Opinión

Pedro VII el deseado

El absolutismo de los partidos políticos ha llegado al gobierno.

La democracia interna de los partidos, representada por las elecciones primarias que todos deseábamos, incluido yo, que deberían servir para encontrar el liderazgo que orienta y aglutina distintas sensibilidades, se ha convertido en la herramienta para aniquilar a la disidencia. El vencedor obtiene el poder absoluto y la patente para eliminar al perdedor y a quienes le apoyaron.

Así ocurrió en C’s, donde la dimisión de Rivera ha dejado al partido como pollo sin cabeza a la búsqueda incluso de una ideología.

Así ocurrió en el PP, donde con la victoria de Casado se soslayó a personajes de larga trayectoria democrática, otorgando la voz de la secretaría general a T. García Egea, tal vez porque fue campeón del mundo de lanzamiento de huesos de aceituna, y la del congreso a C. Álvarez de Toledo, adalid de la lúcida moderación parlamentaria.  Si a ello añadimos la talla política de los líderes elegidos para El Ayuntamiento y Comunidad de Madrid, el panorama es desolador para confiarle a Casado la arquitectura del estado.

Así ocurrió en el PSOE, donde Sánchez ganó cegado por el revanchismo hacia una ejecutiva, que le obligó a dimitir para permitir gobernar a la oposición con una abstención que él ha estado un año reclamando como necesidad de estado.

Pero en el caso del este último personaje, el problema se agudiza porque resultó ganador de las elecciones y ha sido designado por el mismo rey al que ningunea, para gestionar esa arquitectura del estado. Deberíamos aprender de una vez la lección de que las elecciones no son competiciones de estética ni de glándulas, sino de principios y de intereses.

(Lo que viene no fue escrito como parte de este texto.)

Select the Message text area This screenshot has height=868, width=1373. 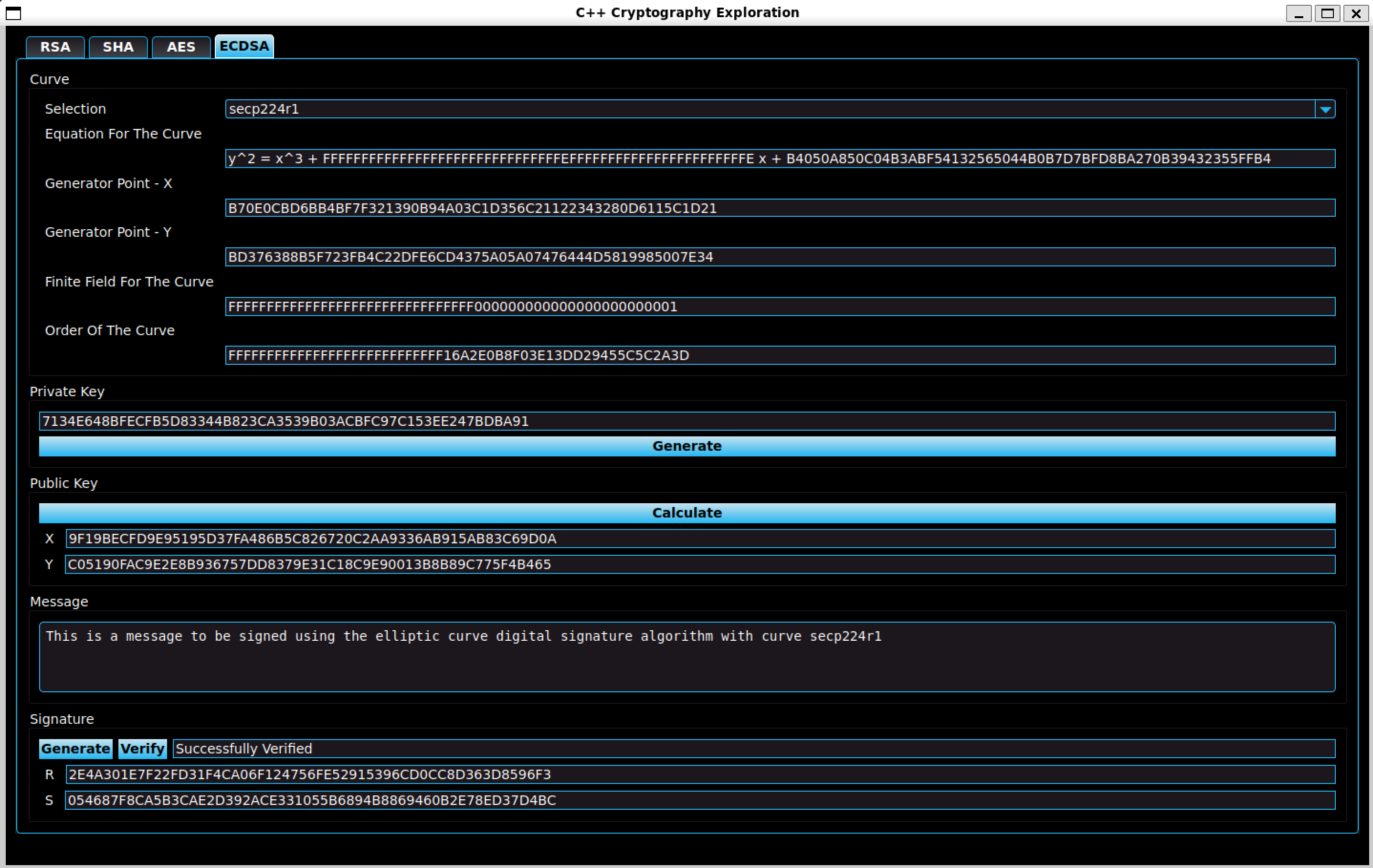tap(684, 656)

La izquierda y la derecha españolas, como las buenas aficiones futbolísticas, son viscerales y se alegran tanto de los fracasos ajenos como de las victorias propias. Muchos votantes socialistas, estupefactos con el opaco contenido de los acuerdos con los nacionalistas, comprarán los razonamientos de Moncloa porque es la oferta razonable que se les ofrece machaconamente y porque el enemigo está cabreado. Lo que siempre es buena señal.

El famoso verso de Calderón “… nada es verdad ni mentira” es la piedra angular de la trayectoria de Sánchez.  

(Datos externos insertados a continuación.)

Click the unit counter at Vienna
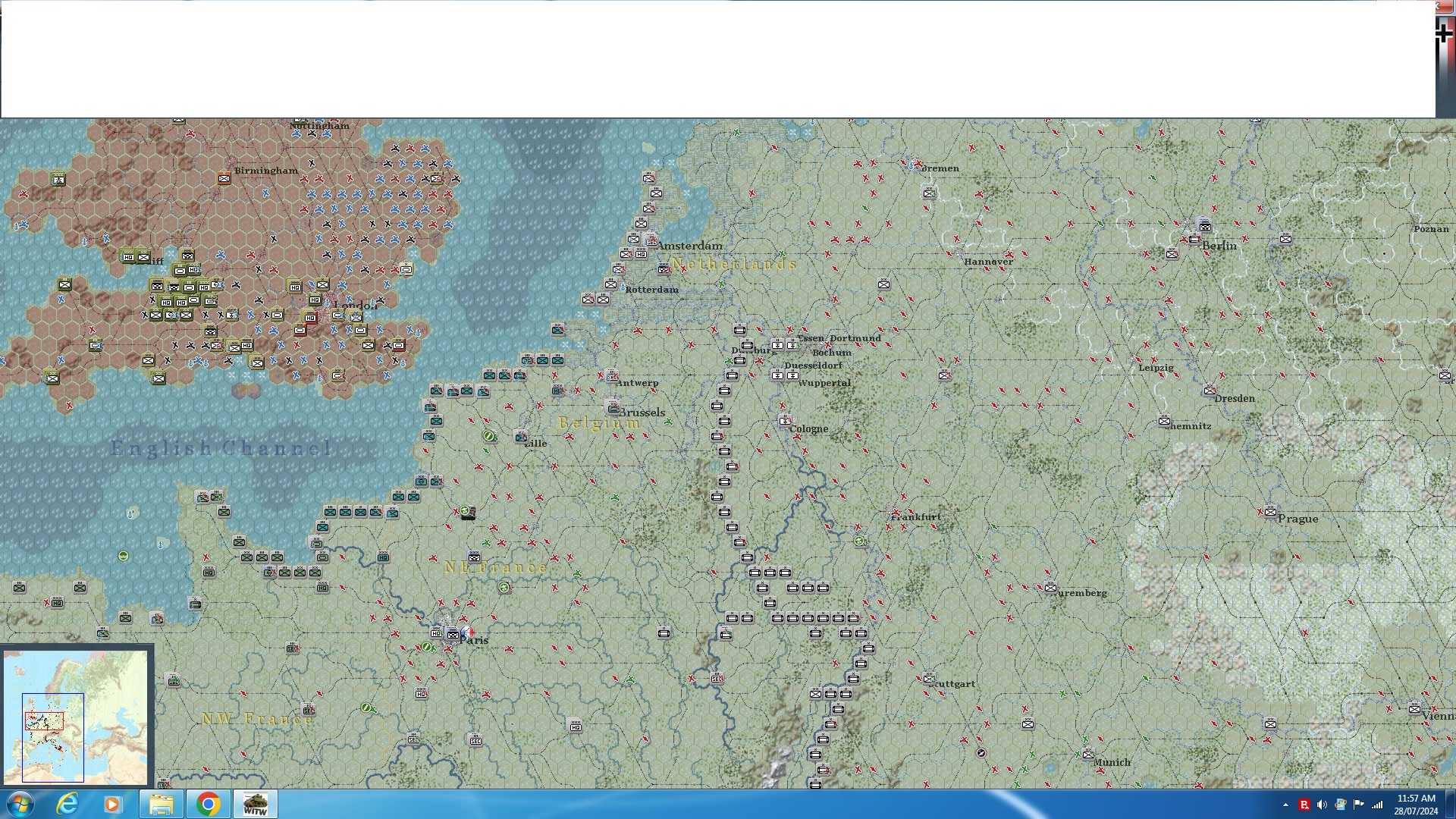The image size is (1456, 819). [x=1414, y=709]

El populismo se alimenta de las emociones que una buena estructura de comunicación difunde y Sánchez tiene la mejor, secundada por algunas cadenas privadas de amplia audiencia que le son más incondicionales que la propia rtve. Las competencias asignadas a Iván Redondo bunkerizan a la Moncloa, incluso contra Ferraz.

El poder que cree ostentar, pese a presidir un gobierno de coalición y contar con una exigua representación parlamentaria (2 votos le dieron la investidura), es absoluto. Tanto, que ha conseguido que deje de importar lo que dice y a este paso puede conseguir que deje de importar lo que hace.

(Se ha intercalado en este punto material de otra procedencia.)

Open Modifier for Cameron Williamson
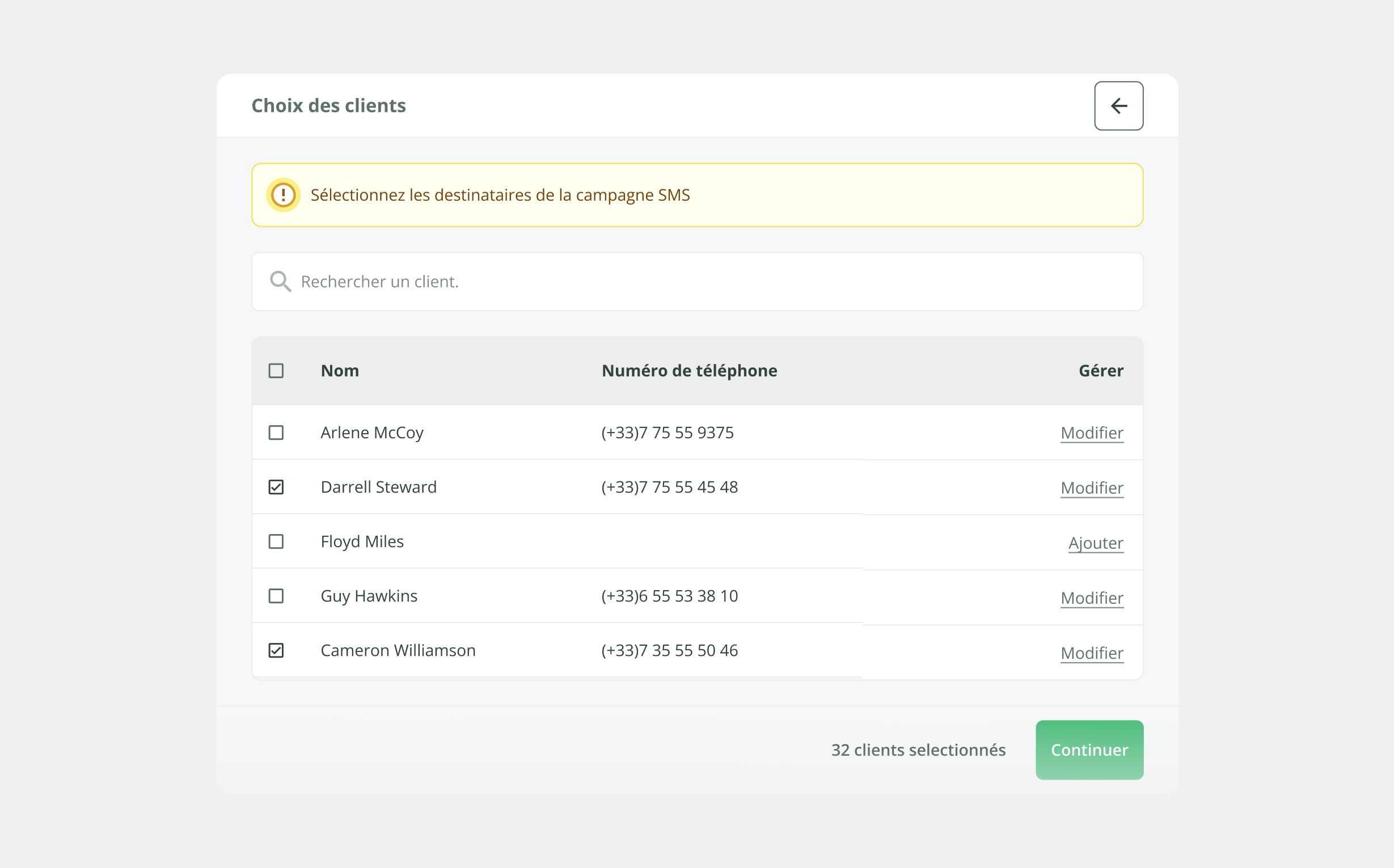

Eso le permite presentar el nombramiento de La Fiscal del Estado que interesa a sus acuerdos con los nacionalistas como “impecable” sin pestañear, que nos parezca una gracia que un ministro en su toma de posesión asegure que “no está de acuerdo con el contenido parcial del ministerio que le han encomendado, pero es lo que hay”, o que haya firmado un documento con el PNV en el que afirma que “va a adecuar las estructuras del estado para dar encaje a los sentimientos nacionales de Cataluña y País Vasco”, sin que nos sorprenda.

El absolutismo ha llegado a La Moncloa y veremos suceder todo aquello que Sánchez necesite para mantenerse en el poder, envuelto en el color del cristal preciso para convencernos de que es lo que nos conviene a todos. La duración del nuevo periodo absolutista dependerá de que sus socios parlamentarios, que no respetan el principio de soberanía nacional, sigan consiguiendo objetivos.

A la incertidumbre del futuro se le están añadiendo riesgos imprevisibles.